In the long-term, the effects are much more severe. The most common effects of abusing codeine for an extended period of time are:

  • Insomnia
  • Liver damage
  • Nightmares
  • Pain when not using codeine
  • Seizures

Codeine also causes the cardiac and respiratory systems to slow down. But, these effects don’t develop as fast as the user’s tolerance. That means that there’s an increased risk of overdose because an addict needs more codeine to feel its euphoric effects.

In the most extreme cases, codeine abuse can lead to organ failure, coma, and even death. 

Using Codeine with Other Drugs

As codeine is an opiate, you should avoid taking it with other opiates or medications that can cause CNS (central nervous system) depression. These can include antihistamines, sedatives, antipsychotics, antianxiety drugs, and anesthesia.

Some of these drugs may create a severe reaction when used concurrently with codeine, even death. Because of this, you should be sure to speak with your doctor if you take codeine before you take any other type of medication.

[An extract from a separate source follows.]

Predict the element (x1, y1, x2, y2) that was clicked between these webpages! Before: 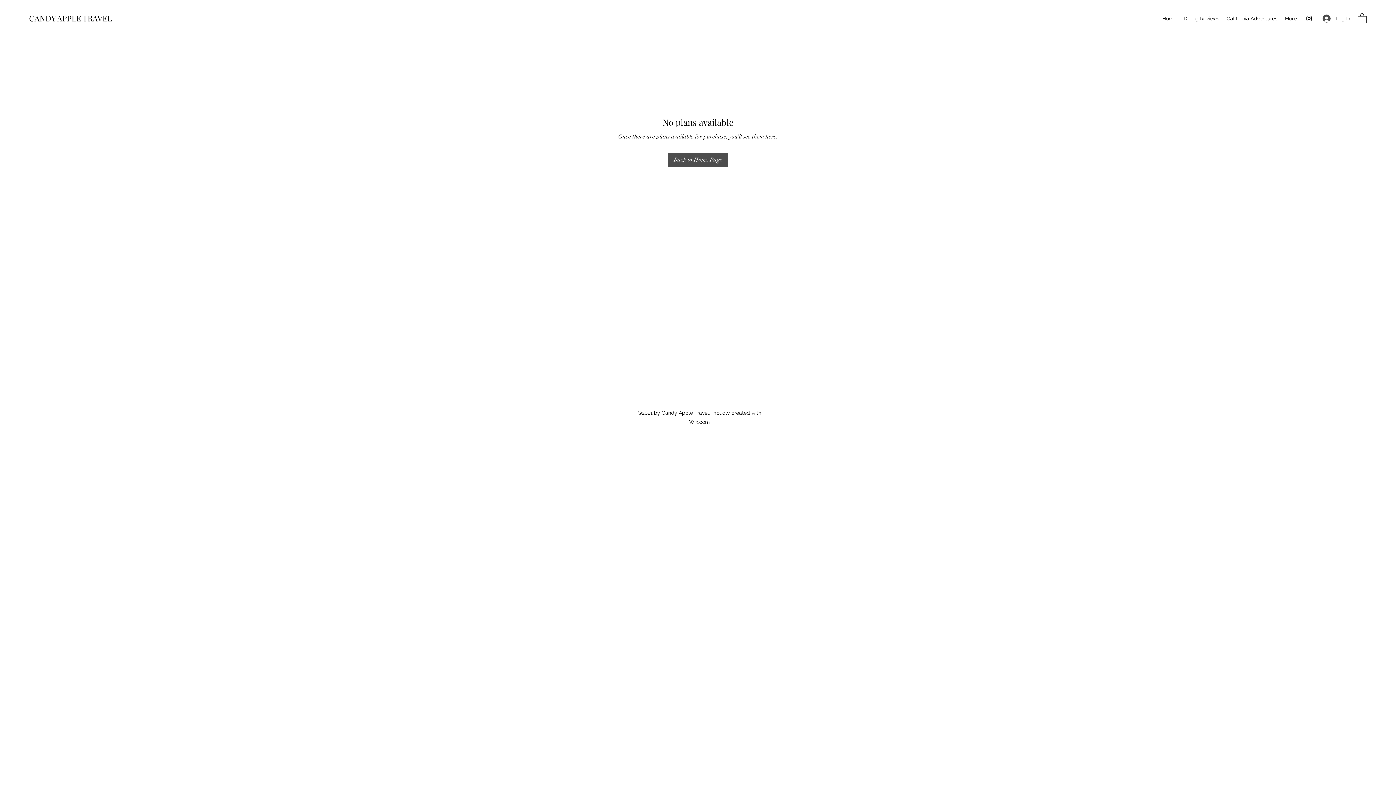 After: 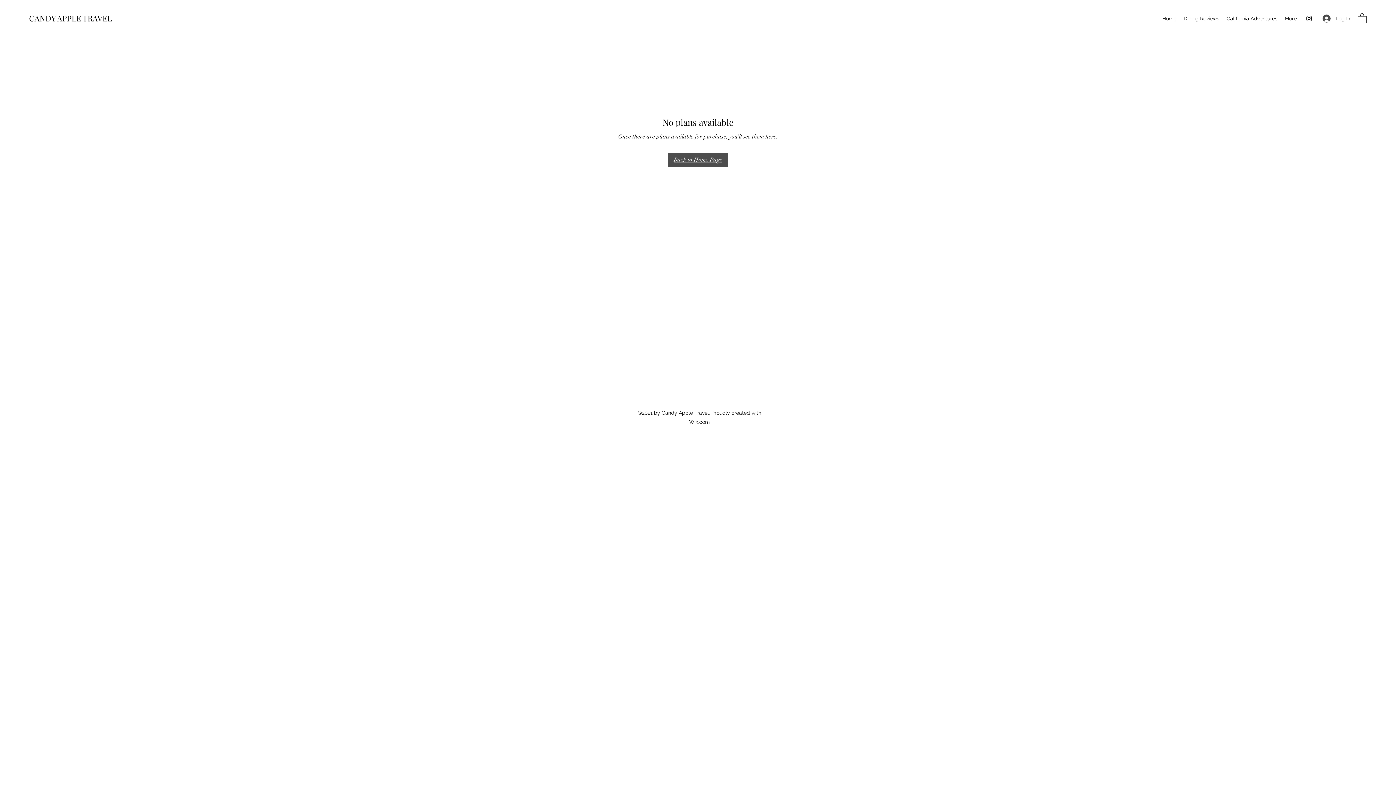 Action: label: Back to Home Page bbox: (668, 152, 728, 167)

In some cases, the interaction with codeine isn’t particularly serious, and your doctor can decide if the pros outweigh the cons.

You should also refrain from using alcohol with codeine, as it is also a depressant. Mixing the two together can sometimes lead to fatal consequences. 

What Common Drugs Are Used with Codeine?

In a medical setting, codeine is often mixed with paracetamol (Tylenol) or Ibuprofen. In some cases, the medications are mixed together to form a medication to take in pill, syrup or liquid form.

In a recreational setting, individuals may take codeine as “gateway drug,” or may use it to make morphine or other substances. People have also mixed codeine-laced cough syrup with fizzy or soft drinks to create a “purple drank,” which contains high levels of codeine. 

At parties at other events, individuals may also mix codeine with alcohol, which is incredibly dangerous and it can depress the central nervous system. 

What to Do If You or Someone You Love is Addicted to Codeine

If you or someone you love is addicted to codeine, there is hope.

There are many rehabilitation centers that exist that can help you or your loved one withdrawal from codeine comfortably. You can also work with professional counselors to get to the root cause of why you find it necessary to take codeine in order to get through the day.